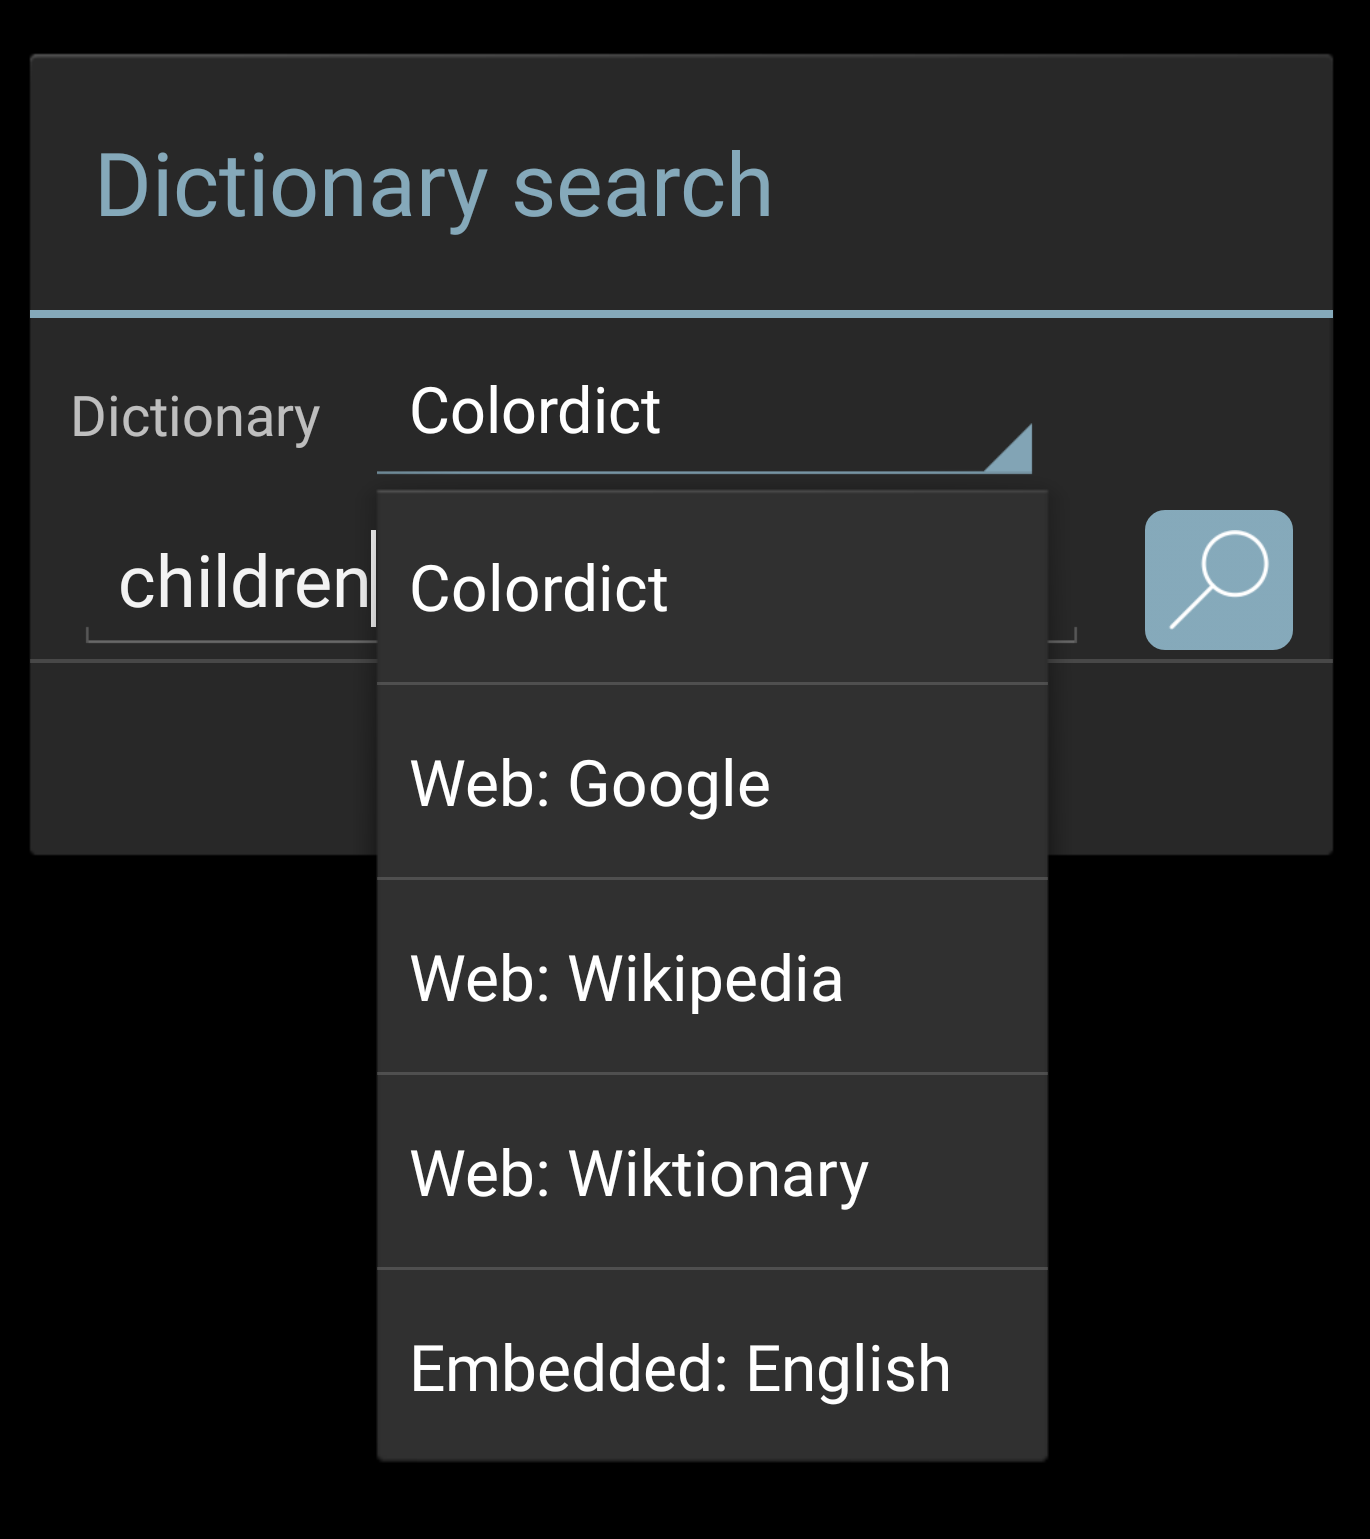Switch to the embedded English dictionary
Viewport: 1370px width, 1539px height.
coord(712,1367)
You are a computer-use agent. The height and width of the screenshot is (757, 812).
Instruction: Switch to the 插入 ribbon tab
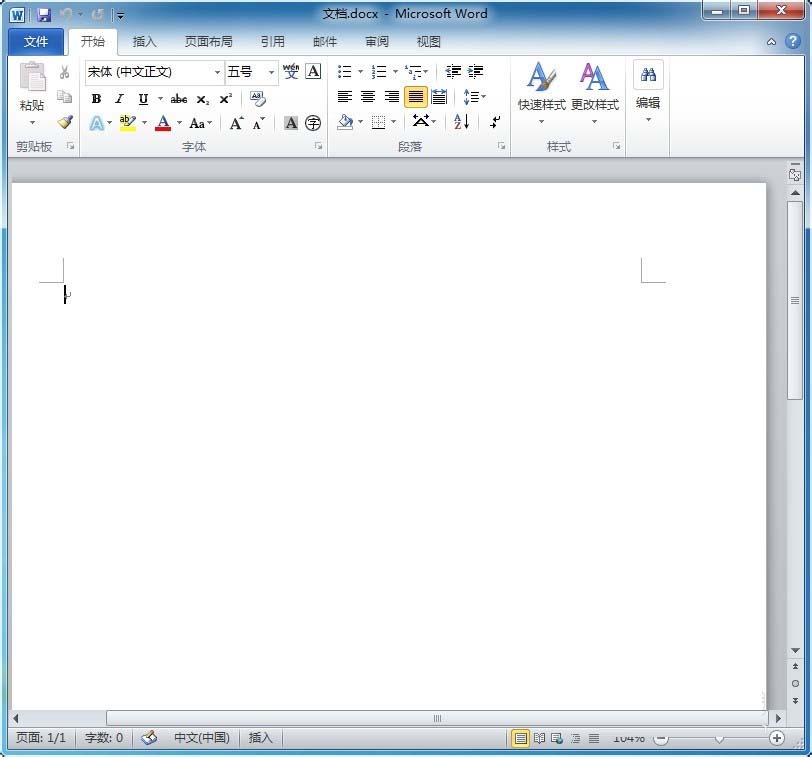pos(145,42)
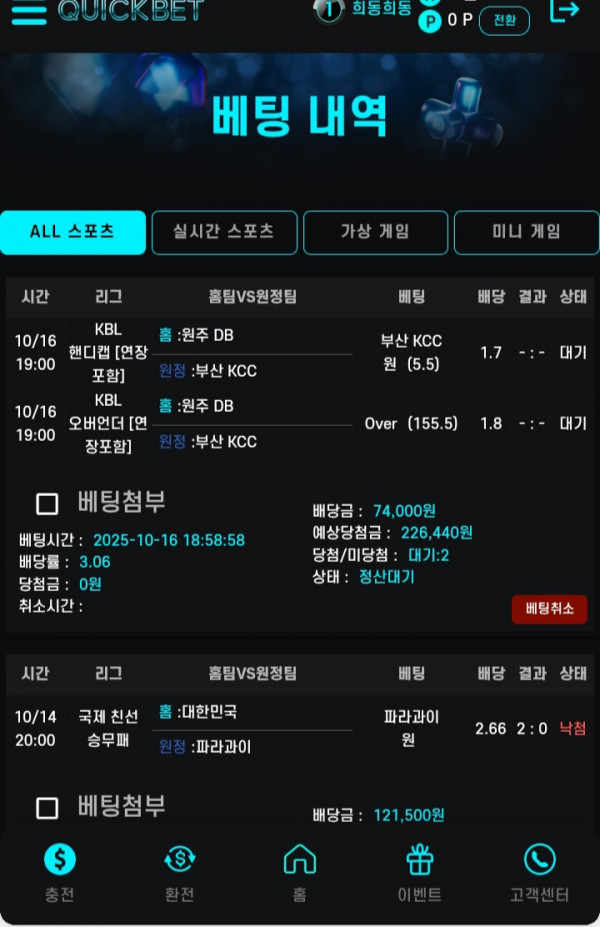Click the 낙첨 status on 파라과이 bet
Image resolution: width=600 pixels, height=927 pixels.
573,728
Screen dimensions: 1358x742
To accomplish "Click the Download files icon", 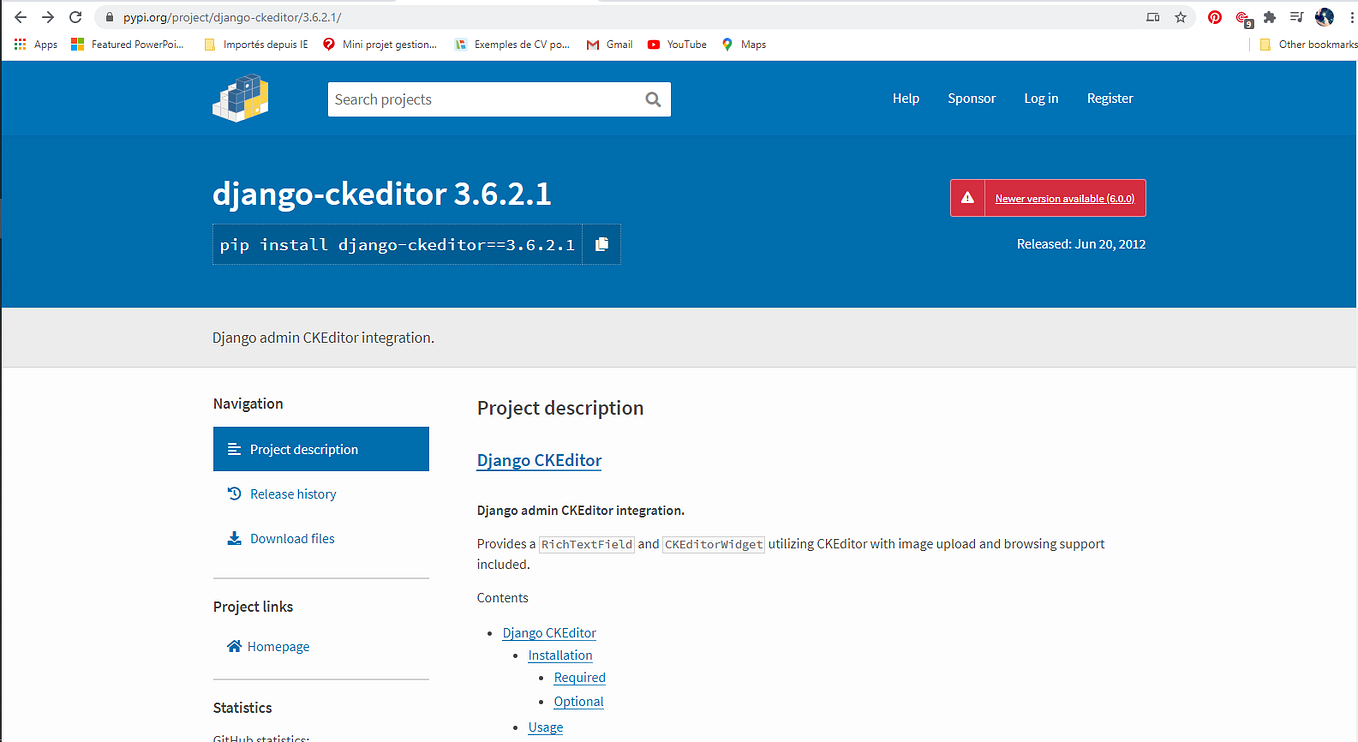I will [233, 538].
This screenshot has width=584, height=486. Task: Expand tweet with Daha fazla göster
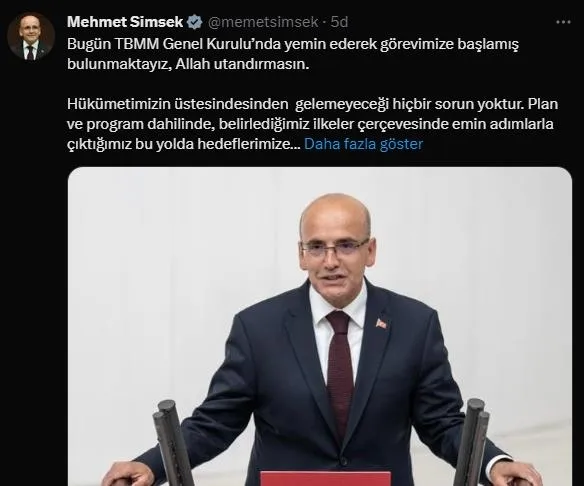pos(364,144)
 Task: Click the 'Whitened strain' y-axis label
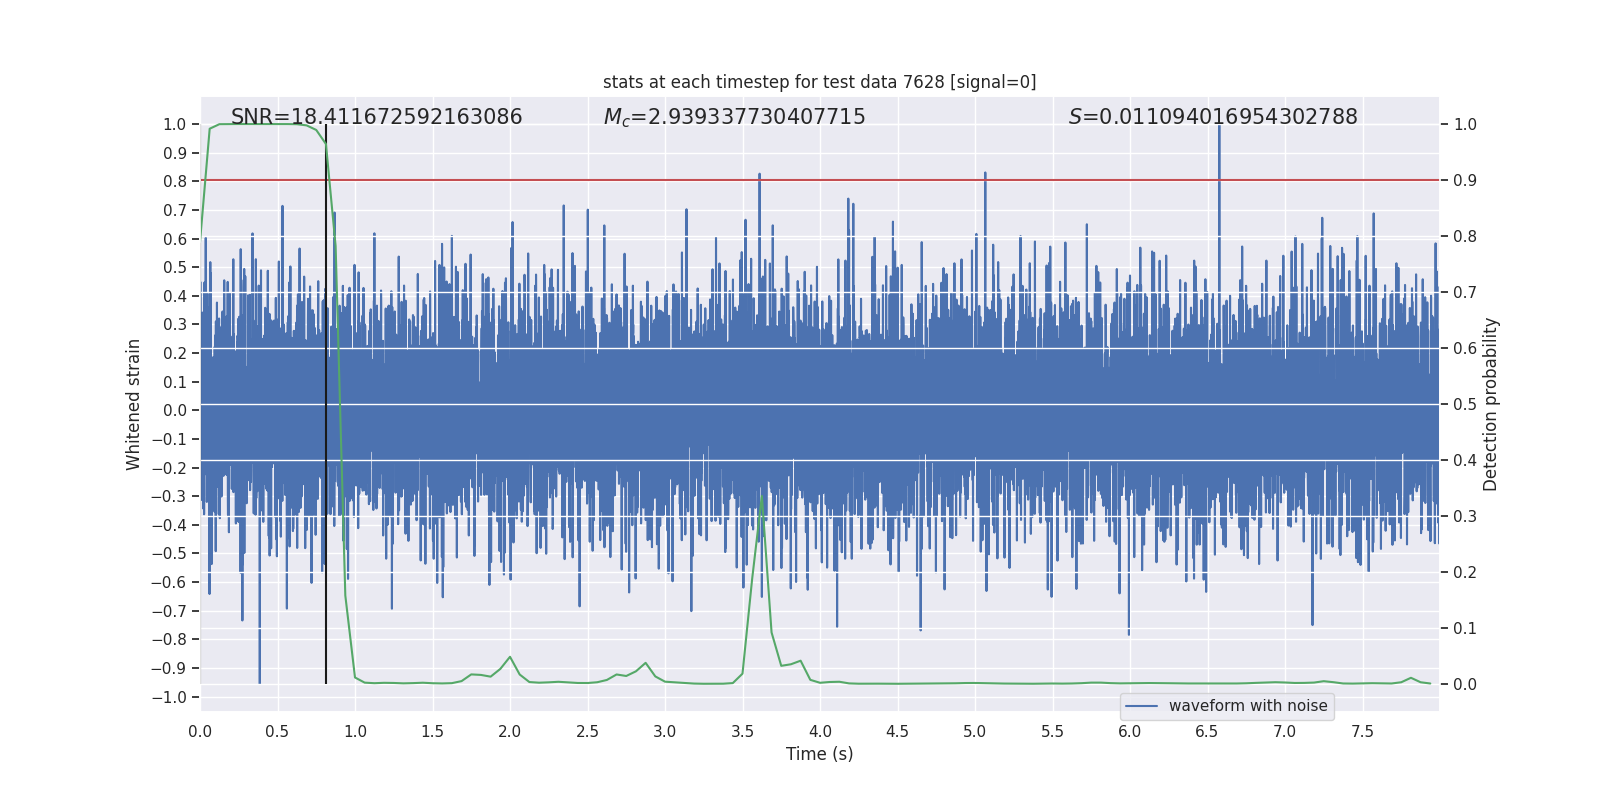[x=133, y=404]
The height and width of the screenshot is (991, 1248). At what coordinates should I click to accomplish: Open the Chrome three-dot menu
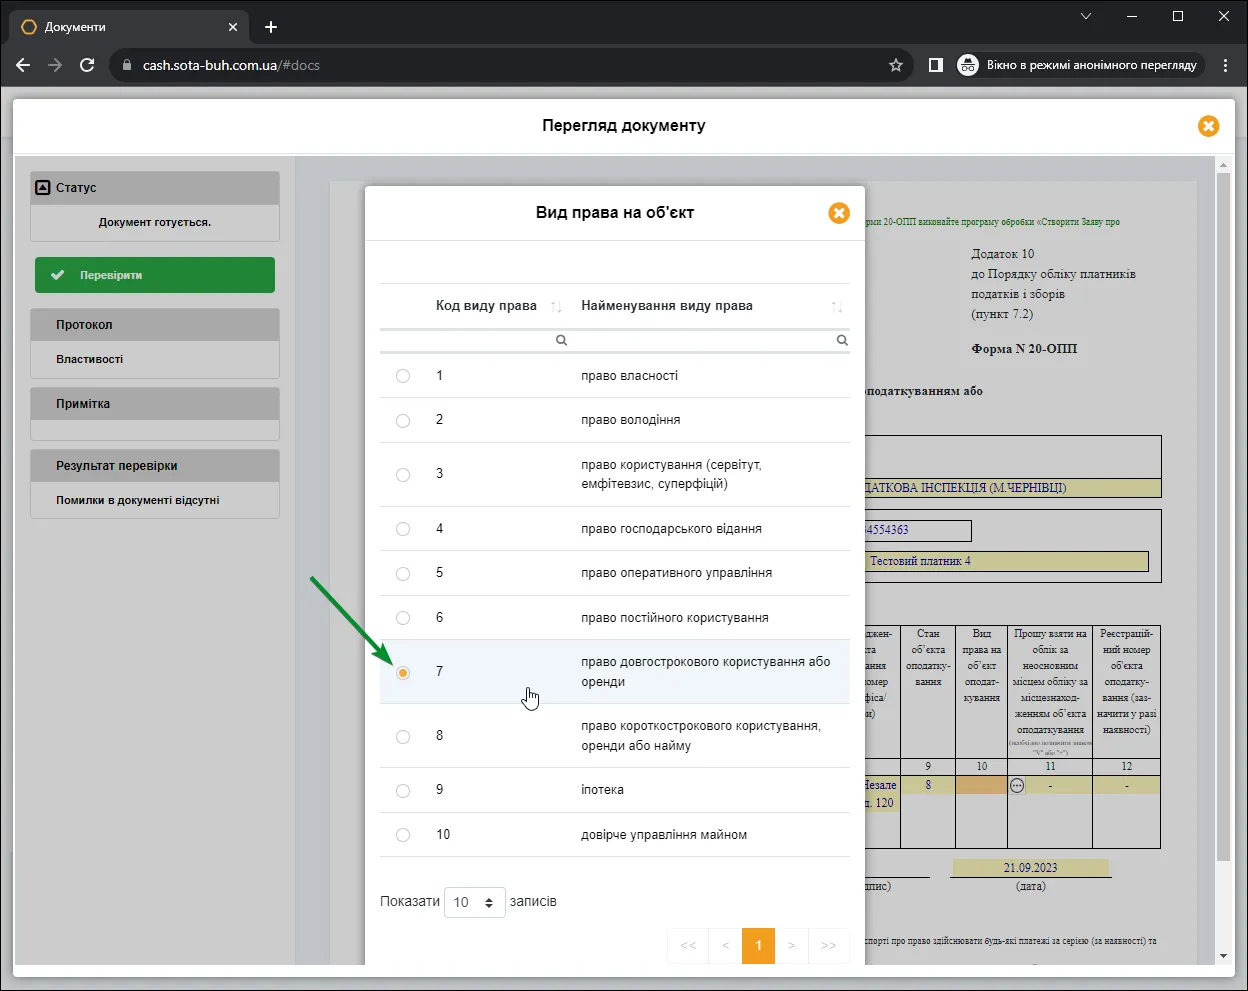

### What to work on
The required output is an exact copy of the lines from the one with "Task: Click the" through the final line of the data above, with pictures removed.

### Response for this exercise
 Task: Click the 'Whitened strain' y-axis label
[x=133, y=404]
The height and width of the screenshot is (991, 1248). At what coordinates should I click to accomplish: Open the Chrome three-dot menu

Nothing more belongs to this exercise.